Besides the direct fire damages of agricultural crops and forests, there are additional secondary and transboundary impacts of fires, e.g.:

- Effects of gas and particle emissions for human health
- Emissions from vegetation fires affecting the atmosphere and contributing to climate change
- Transboundary impacts of fire emissions on ecosystems, e.g. the consequences of deposition of fire-emitted black carbon to the arctic environment

Within countries there are different state agencies concerned with the prevention, control and mitigation of fire and fire effects and include Forestry Agencies, Emergency or Civil Protection Agencies, Public Health Agencies, Meteorological Services, and National Space or Remote Sensing institutions. Scientific institutions active in the research of the reason for fire use and the causes wildfires, the impacts of fire on ecosystems, environment and society, are calling for a more interactive and synergistic fire management approach at landscape level, involving strong inter-agency cooperation. The involvement of civil society to take more responsibility in fire prevention and self-defense of villages and other rural assets is needed.

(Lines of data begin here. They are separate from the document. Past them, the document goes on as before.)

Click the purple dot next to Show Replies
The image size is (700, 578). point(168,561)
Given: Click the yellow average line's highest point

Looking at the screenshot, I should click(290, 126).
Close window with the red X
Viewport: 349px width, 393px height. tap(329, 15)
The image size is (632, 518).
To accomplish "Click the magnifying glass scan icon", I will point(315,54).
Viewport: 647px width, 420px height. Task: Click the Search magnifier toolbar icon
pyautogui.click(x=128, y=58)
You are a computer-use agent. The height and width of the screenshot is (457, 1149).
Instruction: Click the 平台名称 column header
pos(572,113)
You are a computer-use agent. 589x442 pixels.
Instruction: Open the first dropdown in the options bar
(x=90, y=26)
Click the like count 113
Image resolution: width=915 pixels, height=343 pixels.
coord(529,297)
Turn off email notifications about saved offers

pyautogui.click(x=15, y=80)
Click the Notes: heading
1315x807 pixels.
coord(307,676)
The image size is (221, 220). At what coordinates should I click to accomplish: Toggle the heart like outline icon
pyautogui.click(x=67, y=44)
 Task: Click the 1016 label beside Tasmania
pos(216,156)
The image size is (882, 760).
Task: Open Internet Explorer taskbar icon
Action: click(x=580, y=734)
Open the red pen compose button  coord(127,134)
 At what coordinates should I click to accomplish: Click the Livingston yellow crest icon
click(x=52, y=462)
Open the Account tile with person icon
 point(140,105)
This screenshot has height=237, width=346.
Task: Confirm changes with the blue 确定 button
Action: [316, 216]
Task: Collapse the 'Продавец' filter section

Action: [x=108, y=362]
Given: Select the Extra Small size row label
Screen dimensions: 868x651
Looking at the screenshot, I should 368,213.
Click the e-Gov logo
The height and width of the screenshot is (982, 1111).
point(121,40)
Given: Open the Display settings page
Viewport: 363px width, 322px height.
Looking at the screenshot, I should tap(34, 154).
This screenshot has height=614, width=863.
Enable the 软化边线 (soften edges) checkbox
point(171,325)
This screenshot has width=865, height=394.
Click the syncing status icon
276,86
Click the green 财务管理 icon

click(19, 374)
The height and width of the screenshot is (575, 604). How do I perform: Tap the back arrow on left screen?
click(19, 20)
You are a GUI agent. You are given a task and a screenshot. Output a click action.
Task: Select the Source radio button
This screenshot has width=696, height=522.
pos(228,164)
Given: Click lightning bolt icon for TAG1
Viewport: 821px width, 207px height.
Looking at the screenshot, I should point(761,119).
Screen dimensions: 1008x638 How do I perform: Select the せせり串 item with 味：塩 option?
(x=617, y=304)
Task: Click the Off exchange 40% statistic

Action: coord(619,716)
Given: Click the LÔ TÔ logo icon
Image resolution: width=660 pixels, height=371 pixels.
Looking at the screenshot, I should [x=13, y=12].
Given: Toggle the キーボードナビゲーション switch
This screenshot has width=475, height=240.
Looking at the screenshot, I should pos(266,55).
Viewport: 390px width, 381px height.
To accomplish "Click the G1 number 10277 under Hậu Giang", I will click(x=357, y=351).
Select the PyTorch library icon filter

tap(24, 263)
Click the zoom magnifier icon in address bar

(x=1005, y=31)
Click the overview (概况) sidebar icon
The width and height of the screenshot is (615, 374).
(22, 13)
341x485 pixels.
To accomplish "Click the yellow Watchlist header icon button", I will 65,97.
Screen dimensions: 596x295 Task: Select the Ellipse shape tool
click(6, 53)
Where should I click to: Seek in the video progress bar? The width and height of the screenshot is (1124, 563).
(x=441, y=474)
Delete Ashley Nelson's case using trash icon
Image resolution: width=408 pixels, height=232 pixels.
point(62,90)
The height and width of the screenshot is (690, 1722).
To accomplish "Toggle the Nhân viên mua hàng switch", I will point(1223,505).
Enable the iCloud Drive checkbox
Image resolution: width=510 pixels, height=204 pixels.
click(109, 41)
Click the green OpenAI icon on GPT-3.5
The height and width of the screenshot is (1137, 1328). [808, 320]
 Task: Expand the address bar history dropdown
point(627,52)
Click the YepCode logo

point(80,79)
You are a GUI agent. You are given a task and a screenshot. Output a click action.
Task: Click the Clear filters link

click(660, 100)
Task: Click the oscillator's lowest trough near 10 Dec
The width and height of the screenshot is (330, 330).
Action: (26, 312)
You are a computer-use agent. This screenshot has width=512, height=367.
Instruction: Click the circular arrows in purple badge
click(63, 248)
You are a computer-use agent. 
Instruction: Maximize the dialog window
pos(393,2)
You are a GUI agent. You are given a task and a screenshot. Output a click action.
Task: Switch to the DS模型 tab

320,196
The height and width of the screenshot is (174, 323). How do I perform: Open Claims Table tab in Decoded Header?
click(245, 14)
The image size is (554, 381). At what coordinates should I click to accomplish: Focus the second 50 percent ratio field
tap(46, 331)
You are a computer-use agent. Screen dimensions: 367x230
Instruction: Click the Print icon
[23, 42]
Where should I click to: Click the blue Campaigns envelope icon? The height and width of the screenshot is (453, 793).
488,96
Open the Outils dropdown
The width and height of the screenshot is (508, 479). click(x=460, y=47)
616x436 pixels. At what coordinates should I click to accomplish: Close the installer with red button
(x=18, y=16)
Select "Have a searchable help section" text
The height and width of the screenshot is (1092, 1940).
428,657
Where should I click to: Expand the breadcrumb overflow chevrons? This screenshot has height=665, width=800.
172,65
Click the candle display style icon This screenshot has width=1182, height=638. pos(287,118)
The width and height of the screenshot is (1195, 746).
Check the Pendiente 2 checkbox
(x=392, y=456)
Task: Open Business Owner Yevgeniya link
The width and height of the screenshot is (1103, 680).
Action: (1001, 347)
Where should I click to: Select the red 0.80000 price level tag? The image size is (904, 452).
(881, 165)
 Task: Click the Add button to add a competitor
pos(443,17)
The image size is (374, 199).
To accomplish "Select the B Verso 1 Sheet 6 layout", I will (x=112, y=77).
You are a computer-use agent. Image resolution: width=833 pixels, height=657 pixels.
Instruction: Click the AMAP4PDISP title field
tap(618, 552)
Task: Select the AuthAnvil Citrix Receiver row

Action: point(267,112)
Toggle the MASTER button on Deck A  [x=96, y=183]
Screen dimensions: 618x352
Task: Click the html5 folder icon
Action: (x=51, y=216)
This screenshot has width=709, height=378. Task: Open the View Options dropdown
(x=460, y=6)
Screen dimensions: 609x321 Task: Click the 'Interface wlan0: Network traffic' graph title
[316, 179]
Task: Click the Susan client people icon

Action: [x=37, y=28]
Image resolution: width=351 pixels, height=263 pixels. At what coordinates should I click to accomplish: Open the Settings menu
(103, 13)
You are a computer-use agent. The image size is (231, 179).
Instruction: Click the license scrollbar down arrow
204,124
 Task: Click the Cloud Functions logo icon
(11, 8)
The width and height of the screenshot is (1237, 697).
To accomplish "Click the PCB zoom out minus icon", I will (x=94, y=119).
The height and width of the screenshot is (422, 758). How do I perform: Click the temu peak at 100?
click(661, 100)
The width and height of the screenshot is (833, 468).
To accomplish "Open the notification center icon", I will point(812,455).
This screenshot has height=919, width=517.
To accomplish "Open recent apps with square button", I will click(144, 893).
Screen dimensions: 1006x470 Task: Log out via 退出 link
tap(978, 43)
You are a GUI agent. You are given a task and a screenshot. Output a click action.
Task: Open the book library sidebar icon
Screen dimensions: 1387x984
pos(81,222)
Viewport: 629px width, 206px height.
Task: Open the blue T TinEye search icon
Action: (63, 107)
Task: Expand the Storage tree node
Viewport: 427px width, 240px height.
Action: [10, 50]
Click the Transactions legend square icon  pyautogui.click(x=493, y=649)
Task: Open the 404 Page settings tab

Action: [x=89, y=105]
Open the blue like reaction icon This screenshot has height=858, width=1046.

The transboundary impacts of fire emissions, and sometimes border-crossing fires, are calling for enhanced cross-border cooperation in fire management.

In 2012 the National University of Life and Environmental Sciences of Ukraine, Institute of Forestry and Park Management, in cooperation with the Global Fire Monitoring Center (GFMC) and the UNECE/FAO Team of Specialists on Forest Fire, financially supported by the Council of Europe, decided to establish the Regional Eastern European Fire Monitoring Center (REEFMC) as a center of excellence in wildland fire research and for regional fire information management and exchange. The REEFMC is working at the interface of science and the user communities, particularly by serving national agencies in Ukraine and neighboring Eastern European countries with data and information, capacity building (training) and advisory services for developing fire management policies, and enhancing local and national fire management capabilities. The cooperation between Eastern European countries in fire management is necessary in order to share experience and – in case of fire emergencies – human and technical resources.

After the National University of Life and Environmental Sciences of Ukraine decided to host and co-sponsor the REEFMC, initial investments by were made in 2012 and early 2013, cosponsored by the Council of Europe and the GFMC, so that the REEFMC started its work in March 2013. National agencies responsible for fire management, regional partner institutions, academia and non-government organizations were invited to the official inauguration on 4 March 2013.